Nothing but the lines below from the one with "The height and width of the screenshot is (443, 591)." through the one with "Click the 22:20 countdown timer badge" should be output, each exactly as given, and no pictures.

Available data:
☆ ☆ ☆ ☆

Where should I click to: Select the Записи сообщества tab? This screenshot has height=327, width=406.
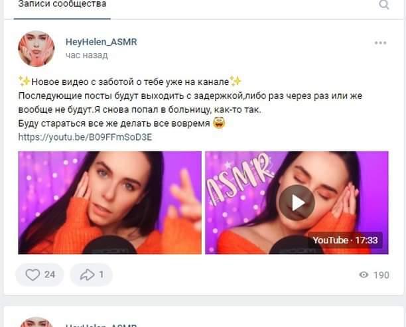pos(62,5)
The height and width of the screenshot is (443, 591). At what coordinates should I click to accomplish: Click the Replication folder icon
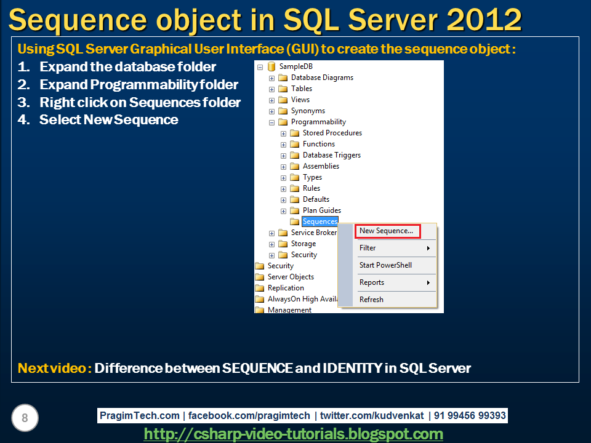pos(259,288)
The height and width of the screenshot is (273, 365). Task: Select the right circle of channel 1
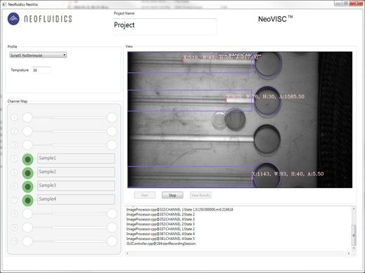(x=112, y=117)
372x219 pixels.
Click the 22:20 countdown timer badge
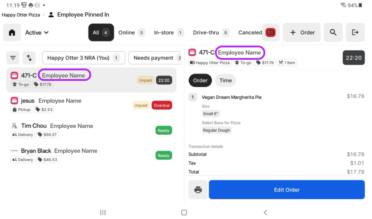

☆ ☆ ☆ ☆

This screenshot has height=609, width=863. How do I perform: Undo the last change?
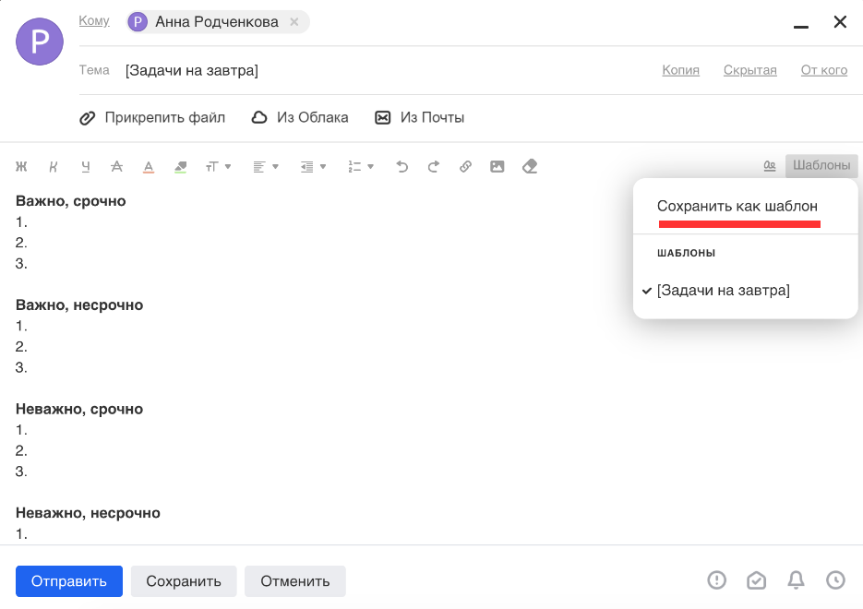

☆ ☆ ☆ ☆

Finished task:
The height and width of the screenshot is (443, 591). At what coordinates should I click to accomplish: Click the Replication folder icon
pos(259,288)
The height and width of the screenshot is (273, 365). Task: Select the right circle of channel 1
(x=112, y=117)
372x219 pixels.
Click the 22:20 countdown timer badge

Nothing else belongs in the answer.